On 26 June 2014, quoth Knud Baastrup:
>> Additionally it doesn't look like you have any protection against 
>> concurrent CoE access (which TBH I'm not entirely sure whether this 
>> occurs, but Frank's patch 27 suggests it does), and I'm definitely 
>> not a fan of allocating/deallocating memory on each mailbox transfer, 
>> which is what it looks like you're doing.
>
> I believe that the check_mbox flag should work ok for concurrent CoE 
> access as well (however, I can as well not see how this can happen?) 
> as the check_mbox flag will ensure only one ongoing read request per 
> slave no matter which mailbox protocol.

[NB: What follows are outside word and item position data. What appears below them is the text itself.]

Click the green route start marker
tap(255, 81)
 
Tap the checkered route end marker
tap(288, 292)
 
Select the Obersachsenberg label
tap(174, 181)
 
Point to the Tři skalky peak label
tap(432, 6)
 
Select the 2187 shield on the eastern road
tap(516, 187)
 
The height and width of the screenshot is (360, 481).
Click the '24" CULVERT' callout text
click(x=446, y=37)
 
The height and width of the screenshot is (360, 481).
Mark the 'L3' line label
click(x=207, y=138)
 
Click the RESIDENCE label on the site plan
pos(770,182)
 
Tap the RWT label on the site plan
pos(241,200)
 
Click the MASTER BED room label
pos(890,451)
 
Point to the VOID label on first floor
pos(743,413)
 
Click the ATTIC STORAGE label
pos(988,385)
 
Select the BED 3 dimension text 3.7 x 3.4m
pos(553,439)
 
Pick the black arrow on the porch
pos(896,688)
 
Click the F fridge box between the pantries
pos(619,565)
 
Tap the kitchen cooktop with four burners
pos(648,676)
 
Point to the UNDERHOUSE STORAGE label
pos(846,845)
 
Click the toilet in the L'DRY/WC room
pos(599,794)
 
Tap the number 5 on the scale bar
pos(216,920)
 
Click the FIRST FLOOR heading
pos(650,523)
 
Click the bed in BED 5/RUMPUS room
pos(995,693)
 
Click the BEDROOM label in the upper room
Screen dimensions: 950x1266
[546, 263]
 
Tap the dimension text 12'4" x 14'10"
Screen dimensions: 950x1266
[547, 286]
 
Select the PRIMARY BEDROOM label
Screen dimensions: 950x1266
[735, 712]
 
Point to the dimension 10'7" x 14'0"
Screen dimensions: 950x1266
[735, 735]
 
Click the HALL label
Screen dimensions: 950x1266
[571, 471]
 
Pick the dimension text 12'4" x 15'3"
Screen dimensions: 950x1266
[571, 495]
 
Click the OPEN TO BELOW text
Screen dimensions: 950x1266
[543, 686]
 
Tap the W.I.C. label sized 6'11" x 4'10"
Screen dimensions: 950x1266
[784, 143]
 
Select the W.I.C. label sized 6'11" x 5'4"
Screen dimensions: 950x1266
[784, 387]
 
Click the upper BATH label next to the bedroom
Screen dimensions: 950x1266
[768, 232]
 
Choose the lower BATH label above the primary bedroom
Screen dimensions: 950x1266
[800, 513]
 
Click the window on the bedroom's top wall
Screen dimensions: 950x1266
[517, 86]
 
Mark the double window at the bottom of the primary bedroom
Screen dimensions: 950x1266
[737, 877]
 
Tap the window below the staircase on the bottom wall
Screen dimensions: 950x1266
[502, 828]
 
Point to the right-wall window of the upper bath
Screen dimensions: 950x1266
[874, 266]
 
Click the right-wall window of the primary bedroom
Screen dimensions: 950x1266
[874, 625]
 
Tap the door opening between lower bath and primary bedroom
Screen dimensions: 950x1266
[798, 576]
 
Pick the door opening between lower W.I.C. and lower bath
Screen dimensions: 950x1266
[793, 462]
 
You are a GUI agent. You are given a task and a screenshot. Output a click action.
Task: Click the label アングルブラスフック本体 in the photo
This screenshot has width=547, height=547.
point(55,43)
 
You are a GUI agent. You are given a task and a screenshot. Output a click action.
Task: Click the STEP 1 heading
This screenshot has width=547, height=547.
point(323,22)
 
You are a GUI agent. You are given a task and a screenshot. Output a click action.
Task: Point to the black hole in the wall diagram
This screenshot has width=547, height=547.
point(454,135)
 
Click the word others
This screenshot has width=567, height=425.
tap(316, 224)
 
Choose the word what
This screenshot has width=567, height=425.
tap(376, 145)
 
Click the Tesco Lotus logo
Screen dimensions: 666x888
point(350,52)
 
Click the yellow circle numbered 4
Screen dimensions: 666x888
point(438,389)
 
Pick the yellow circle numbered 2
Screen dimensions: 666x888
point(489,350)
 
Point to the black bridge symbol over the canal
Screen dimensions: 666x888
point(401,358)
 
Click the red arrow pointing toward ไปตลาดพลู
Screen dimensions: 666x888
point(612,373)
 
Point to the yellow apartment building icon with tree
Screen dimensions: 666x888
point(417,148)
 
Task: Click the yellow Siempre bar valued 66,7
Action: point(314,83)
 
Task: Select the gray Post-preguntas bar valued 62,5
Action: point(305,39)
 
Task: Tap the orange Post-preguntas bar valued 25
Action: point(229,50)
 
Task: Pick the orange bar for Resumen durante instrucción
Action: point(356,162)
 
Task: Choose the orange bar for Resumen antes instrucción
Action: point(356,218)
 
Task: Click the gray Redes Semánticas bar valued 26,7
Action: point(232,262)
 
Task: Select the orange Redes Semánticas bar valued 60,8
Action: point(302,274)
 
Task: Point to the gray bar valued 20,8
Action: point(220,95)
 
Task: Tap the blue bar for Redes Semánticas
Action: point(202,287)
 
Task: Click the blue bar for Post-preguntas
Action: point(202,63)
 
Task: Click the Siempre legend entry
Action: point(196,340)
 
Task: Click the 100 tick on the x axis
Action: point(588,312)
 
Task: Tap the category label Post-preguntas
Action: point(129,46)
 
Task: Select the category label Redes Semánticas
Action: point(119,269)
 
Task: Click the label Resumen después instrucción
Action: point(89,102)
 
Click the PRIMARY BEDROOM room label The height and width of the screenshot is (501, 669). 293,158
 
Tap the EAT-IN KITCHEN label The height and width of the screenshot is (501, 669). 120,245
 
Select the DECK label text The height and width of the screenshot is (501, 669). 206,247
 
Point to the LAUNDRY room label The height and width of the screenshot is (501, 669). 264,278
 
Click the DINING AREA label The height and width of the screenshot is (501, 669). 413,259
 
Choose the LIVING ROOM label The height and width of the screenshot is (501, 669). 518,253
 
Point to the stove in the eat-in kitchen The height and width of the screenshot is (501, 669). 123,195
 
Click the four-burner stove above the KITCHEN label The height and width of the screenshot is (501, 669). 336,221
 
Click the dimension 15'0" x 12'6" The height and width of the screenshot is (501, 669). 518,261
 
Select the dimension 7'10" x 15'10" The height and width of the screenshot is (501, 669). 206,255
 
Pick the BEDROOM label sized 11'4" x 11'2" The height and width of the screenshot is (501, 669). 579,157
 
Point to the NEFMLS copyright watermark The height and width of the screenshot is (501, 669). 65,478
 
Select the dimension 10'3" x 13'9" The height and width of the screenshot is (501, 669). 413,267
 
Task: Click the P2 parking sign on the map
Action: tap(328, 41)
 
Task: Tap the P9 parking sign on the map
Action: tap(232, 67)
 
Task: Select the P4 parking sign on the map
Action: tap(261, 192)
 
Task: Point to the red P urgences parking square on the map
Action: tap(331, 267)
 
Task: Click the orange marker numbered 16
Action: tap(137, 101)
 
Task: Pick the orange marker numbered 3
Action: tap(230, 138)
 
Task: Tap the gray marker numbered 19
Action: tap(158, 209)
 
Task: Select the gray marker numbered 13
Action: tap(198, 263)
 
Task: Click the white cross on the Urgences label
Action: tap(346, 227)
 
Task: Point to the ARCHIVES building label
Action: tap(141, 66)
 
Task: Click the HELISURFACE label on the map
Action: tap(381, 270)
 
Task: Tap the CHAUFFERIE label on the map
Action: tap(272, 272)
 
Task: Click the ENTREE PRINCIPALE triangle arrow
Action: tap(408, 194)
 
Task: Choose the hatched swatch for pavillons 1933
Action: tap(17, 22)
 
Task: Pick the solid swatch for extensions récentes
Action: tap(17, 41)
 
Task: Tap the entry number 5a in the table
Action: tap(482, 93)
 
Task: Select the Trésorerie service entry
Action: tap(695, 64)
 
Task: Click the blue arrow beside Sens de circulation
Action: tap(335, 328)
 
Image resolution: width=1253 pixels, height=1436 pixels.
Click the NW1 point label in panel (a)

The issue, as I understand it, is that both fsm_master and fsm_slave have their own separate fsm_coe instances.  (Several other state machines have references to an fsm_coe but it's always handed down from one or the other of these parents.)  So it's just a question of whether fsm_master and fsm_slave can execute (their CoE related parts) concurrently or not.  Which I'm not entirely certain about from looking at the code, but I should add that after adding Frank's coe-lock patch I have observed cases where it has reported concurrent CoE access.  (I haven't been able to get it to happen in my bench testing but it has occurred in field tests; as a result I'm not sure exactly where it's coming from.)
[Knud] I believe the IgH Master has been designed to ensure sequential CoE access using the master state machine, e.g. slave scanning, slave configuration, SDO requests and retrieval of SDO dictionary is done in separate master states. If this is not working, we should fix the errors instead of implementing a locking mechanism for the sending part. The IgH master has on the other hand not been designed to support multiple mailbox protocols running at the same time and we must therefore either dramatically change the design or implement some sort of locking mechanism for the receiving part (as I attempt with the patch).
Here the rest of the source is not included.